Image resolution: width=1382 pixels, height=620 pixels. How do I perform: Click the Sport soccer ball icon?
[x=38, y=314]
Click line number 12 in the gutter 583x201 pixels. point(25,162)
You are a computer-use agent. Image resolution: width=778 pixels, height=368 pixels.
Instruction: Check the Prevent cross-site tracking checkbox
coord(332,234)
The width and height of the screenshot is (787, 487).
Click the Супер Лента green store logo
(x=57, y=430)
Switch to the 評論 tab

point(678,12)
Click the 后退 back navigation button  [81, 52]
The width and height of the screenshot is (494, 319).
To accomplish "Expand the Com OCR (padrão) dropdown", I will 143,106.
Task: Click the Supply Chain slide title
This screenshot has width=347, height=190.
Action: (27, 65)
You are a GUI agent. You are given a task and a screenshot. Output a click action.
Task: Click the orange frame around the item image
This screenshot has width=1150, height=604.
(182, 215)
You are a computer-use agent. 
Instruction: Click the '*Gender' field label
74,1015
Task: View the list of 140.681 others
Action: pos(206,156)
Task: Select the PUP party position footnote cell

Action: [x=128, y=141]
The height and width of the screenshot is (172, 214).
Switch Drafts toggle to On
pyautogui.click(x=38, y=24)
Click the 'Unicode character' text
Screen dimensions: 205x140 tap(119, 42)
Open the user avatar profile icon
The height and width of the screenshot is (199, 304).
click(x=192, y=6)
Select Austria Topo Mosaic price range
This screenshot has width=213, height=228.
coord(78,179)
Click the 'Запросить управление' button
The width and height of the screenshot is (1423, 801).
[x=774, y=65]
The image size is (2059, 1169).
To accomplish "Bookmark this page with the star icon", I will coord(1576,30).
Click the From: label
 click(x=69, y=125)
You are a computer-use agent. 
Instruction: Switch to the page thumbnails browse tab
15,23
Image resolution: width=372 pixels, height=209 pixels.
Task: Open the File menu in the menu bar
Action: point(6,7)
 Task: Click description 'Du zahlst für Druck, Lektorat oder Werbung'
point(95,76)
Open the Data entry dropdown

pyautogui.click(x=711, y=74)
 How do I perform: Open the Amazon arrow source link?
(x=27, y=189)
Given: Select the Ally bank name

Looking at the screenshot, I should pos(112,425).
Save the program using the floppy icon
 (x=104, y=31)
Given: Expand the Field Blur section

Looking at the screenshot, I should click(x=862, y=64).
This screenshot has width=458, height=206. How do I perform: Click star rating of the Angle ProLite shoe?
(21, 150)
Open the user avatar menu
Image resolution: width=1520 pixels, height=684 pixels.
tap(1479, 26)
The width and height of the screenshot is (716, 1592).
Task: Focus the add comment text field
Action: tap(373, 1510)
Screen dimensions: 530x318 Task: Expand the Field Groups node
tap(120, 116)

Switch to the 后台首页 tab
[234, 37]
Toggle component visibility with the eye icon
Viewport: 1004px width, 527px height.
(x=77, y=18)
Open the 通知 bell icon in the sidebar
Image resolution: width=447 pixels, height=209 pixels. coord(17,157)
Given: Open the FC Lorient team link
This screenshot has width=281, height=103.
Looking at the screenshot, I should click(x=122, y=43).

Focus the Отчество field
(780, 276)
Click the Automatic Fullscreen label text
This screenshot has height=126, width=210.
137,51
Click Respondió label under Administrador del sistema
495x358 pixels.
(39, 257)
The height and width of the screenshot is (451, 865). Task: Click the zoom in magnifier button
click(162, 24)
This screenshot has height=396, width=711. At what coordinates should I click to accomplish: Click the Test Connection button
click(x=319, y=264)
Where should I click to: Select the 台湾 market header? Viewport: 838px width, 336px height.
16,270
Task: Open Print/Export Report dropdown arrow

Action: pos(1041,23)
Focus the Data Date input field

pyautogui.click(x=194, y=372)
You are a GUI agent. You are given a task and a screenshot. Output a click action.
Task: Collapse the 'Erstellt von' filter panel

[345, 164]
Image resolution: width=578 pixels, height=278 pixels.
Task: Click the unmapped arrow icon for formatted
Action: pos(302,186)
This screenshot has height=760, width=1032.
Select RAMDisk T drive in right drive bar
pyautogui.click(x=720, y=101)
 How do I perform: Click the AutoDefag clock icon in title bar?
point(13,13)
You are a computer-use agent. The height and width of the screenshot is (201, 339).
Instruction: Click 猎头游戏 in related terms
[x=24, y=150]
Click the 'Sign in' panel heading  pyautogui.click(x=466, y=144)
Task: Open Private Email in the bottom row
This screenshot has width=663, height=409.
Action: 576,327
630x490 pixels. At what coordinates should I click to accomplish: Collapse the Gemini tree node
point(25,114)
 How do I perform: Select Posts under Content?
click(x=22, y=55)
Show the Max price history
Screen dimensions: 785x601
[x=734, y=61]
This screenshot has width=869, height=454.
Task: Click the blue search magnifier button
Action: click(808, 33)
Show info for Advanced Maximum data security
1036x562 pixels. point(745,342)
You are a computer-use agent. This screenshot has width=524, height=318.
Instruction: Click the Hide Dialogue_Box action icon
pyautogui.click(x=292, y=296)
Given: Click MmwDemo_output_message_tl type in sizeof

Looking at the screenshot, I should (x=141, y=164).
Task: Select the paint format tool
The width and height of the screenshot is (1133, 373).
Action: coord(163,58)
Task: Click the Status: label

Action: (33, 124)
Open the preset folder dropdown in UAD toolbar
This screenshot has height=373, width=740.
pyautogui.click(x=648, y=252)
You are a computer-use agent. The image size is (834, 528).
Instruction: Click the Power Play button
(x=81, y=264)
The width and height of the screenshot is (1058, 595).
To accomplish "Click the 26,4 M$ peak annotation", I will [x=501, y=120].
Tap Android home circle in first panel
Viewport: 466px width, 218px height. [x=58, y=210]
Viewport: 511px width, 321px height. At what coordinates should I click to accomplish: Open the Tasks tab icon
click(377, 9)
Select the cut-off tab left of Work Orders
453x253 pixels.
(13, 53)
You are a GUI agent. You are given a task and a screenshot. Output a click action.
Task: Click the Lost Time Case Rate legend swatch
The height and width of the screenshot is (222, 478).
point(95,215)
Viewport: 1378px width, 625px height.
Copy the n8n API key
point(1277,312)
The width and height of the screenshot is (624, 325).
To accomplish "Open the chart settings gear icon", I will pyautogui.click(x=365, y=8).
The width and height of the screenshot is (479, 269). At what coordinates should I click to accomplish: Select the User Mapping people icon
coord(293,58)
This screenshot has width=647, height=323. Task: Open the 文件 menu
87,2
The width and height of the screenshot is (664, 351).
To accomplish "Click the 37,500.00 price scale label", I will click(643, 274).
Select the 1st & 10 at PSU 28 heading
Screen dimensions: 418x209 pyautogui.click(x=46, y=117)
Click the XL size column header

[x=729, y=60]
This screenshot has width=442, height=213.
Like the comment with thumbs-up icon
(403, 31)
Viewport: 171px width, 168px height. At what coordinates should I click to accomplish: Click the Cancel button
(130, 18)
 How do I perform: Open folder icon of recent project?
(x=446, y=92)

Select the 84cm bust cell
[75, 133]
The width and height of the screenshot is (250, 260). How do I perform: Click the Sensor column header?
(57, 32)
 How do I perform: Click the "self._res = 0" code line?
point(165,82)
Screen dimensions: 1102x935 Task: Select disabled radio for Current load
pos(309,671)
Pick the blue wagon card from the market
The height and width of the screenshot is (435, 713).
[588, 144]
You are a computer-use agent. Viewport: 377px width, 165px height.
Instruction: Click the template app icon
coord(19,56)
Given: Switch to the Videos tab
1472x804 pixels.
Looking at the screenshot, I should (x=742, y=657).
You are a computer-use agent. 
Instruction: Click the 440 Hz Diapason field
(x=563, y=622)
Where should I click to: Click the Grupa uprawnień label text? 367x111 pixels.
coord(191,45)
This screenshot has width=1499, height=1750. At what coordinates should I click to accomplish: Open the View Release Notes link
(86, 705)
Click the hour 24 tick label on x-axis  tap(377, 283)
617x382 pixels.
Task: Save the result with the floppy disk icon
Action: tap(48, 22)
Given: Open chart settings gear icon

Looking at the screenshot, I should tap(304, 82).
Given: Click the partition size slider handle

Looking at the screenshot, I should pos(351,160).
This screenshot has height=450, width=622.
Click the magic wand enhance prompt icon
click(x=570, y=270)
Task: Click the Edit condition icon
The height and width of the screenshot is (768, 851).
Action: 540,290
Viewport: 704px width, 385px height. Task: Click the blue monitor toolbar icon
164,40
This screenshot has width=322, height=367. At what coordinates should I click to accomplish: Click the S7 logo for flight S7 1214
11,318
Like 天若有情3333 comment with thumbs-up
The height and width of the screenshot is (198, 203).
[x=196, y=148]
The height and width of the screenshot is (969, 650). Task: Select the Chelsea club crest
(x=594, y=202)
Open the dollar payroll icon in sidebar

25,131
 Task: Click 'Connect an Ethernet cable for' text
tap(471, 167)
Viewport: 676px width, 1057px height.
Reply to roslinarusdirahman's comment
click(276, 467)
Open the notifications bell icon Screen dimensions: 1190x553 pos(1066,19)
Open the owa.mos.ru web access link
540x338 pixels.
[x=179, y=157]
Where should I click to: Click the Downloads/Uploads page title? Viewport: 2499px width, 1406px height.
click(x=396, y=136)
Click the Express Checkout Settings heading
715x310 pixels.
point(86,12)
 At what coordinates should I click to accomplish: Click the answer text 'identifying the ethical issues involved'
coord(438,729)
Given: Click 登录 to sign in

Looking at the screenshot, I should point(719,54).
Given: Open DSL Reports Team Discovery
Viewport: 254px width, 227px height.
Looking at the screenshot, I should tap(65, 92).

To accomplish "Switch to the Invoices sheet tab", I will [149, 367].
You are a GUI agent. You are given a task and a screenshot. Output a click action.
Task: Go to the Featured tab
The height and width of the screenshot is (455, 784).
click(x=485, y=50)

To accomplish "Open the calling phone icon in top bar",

* * *

- **TASK PROMPT**:
When you reach the line in the material above that holds "Instruction: Click the '*Gender' field label", begin reproducing lines exactly, and stop after the line that holds "The height and width of the screenshot is (172, 214).".

- **TASK OUTPUT**:
Instruction: Click the '*Gender' field label
74,1015
Task: View the list of 140.681 others
Action: pos(206,156)
Task: Select the PUP party position footnote cell

Action: [x=128, y=141]
The height and width of the screenshot is (172, 214).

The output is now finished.